Accidente mortal en carretera: Una colisión entre dos coches dejó este miércoles un saldo trágico en la A-311, cerca de Lahiguera.
Una mujer perdió la vida y otra resultó gravemente herida este miércoles por la tarde, tras un violento choque entre dos turismos en la carretera A-311, a la altura del municipio jiennense de Lahiguera. El siniestro, ocurrido en un tramo crítico que conecta con Arjona, movilizó a múltiples equipos de emergencia.
Según el parte oficial del 112 Andalucía, la alerta saltó a las 17:05 horas, cuando testigos reportaron la colisión. El impacto fue de tal magnitud que uno de los vehículos salió despedido de la calzada, terminando en una cuneta con sus ocupantes atrapadas en el interior. Este detalle obligó a una intervención urgente de los servicios de rescate.
La sala coordinadora del 112 activó de inmediato un protocolo de emergencia masiva, movilizando a:
- Guardia Civil de Tráfico, para controlar el tráfico y investigar las causas.
- Helicóptero medicalizado del 061, para evacuar a la herida en estado crítico.
- Bomberos de Andújar, especializados en rescates en accidentes de tráfico.
- Policía Local de Lahiguera y Conservación de Carreteras, para gestionar el cierre parcial de la vía.
El tramo afectado, conocido por su alta sinuosidad y tráfico intenso de camiones, ha registrado otros accidentes graves en los últimos años. ¿Podría este nuevo siniestro reabrir el debate sobre la seguridad en la A-311?
Las investigaciones de la Guardia Civil determinarán si factores como el exceso de velocidad, las condiciones meteorológicas o fallos mecánicos estuvieron detrás del accidente.
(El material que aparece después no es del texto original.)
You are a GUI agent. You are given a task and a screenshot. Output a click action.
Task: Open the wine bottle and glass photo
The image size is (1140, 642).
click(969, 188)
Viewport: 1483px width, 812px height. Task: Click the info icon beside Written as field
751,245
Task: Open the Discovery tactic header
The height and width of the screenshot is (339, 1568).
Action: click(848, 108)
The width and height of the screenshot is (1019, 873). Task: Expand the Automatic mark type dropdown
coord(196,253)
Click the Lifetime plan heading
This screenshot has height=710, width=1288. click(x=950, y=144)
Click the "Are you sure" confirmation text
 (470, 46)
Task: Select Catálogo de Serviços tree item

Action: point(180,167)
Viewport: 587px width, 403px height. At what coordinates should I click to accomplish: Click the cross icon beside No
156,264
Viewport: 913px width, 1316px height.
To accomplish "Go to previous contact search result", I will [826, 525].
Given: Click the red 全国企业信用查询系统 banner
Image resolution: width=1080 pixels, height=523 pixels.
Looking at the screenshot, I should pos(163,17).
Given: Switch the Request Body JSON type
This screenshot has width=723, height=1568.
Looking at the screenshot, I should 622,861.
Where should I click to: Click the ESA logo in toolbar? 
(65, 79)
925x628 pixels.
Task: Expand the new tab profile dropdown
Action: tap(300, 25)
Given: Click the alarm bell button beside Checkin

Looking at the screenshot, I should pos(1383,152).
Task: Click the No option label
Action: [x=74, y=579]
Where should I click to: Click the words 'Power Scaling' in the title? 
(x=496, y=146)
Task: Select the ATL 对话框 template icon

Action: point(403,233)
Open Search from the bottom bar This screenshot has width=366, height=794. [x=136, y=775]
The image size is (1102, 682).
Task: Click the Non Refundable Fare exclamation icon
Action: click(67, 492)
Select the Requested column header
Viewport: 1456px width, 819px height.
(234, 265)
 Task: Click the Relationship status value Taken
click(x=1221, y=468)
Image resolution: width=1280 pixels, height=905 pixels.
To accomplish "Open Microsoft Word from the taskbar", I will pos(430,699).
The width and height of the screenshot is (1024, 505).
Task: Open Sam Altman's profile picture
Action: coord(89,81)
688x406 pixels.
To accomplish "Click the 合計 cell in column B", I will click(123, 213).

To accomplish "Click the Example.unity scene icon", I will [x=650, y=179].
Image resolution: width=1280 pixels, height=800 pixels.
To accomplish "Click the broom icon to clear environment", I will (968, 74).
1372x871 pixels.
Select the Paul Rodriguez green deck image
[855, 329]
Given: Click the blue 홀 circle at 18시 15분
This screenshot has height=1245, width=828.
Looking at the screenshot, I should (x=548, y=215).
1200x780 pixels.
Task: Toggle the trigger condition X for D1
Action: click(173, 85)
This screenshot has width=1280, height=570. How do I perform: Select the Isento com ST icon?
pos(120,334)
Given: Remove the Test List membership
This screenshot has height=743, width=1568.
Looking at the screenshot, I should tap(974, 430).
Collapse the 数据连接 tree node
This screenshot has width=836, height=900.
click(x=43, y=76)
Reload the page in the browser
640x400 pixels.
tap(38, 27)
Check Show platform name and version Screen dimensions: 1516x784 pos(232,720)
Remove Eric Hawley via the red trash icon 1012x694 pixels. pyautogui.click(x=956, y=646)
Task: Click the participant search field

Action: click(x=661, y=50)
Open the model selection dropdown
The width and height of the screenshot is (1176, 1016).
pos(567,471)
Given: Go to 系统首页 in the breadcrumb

Mientras, la víctima mortal —cuya identidad no ha trascendido— será sometida a autopsia en el Instituto de Medicina Legal de Jaén.
La A-311: una carretera con historia de riesgos y promesas incumplidas
El tramo de la A-311 entre Lahiguera y Arjona no es ajeno a los accidentes graves, pero su peligrosidad va más allá de la estadística: es un reflejo de décadas de inversiones insuficientes y planificación deficiente en la red secundaria andaluza. Esta vía, clave para el transporte de mercancías entre Jaén y Córdoba, fue diseñada en los 80 con estándares de seguridad ya obsoletos cuando se inauguró. Aunque en 2015 la Junta de Andalucía anunció un plan de mejora con 12 millones de euros para rectificar curvas y ampliar arcenes, las obras solo cubrieron el 30% del trazado crítico, dejando sin actuar los kilómetros con mayor densidad de siniestros, según informes internos de la Dirección General de Carreteras.
El problema no es exclusivo de esta carretera. Un estudio de la Fundación Mapfre (2022) señalaba que el 40% de las vías convencionales andaluzas (no autopistas) incumplen parámetros básicos de la UE en señalización horizontal o barreras de contención. La A-311, en concreto, acumula tres puntos negros identificados por la DGT entre 2018 y 2023, con un patrón recurrente: choques frontales en adelantamientos forzados, agravados por la mezcla de tráfico pesado y turismos. Lo llamativo es que, a diferencia de otras comunidades, Andalucía no ha aplicado límite genérico de 80 km/h en estos tramos, una medida que en Cataluña redujo un 22% los fallecidos en vías similares, según datos de la Agencia de Salud Pública catalana (2021).
- Falta de separadores físicos: Solo el 15% del trazado cuenta con barreras New Jersey, a pesar de ser obligatorias en tramos con más de 10.000 vehículos/día (umbral que supera la A-311).
- Iluminación deficiente: El 60% de los accidentes mortales ocurren al amanecer o anochecer, según partes de la Guardia Civil.
- Retraso en mantenimientos: La última repavimentación integral data de 2016, cuando la vida útil del firme es de 8-10 años.
¿Soluciones a corto plazo o más parches?
El accidente de este miércoles llega en un momento clave: la Ley de Movilidad Sostenible aprobada en 2023 obliga a las comunidades a auditar todas las vías con más de 5 fallecidos en 5 años antes de 2025. La A-311 cumple ese criterio, pero el proceso choca con dos realidades: los presupuestos de la Consejería de Fomento para 2024 destinan solo un 12% a seguridad vial (frente al 18% de media nacional), y las subvenciones europeas exigen cofinanciación autonómica, algo que Andalucía no ha garantizado. Mientras, soluciones low-cost como radares de tramo o señalización dinámica —usados en Galicia con éxito— siguen sin implementarse. La pregunta no es si habrá más víctimas, sino cuándo la administración actuará con datos en la mano en lugar de con reacciones post-tragedia.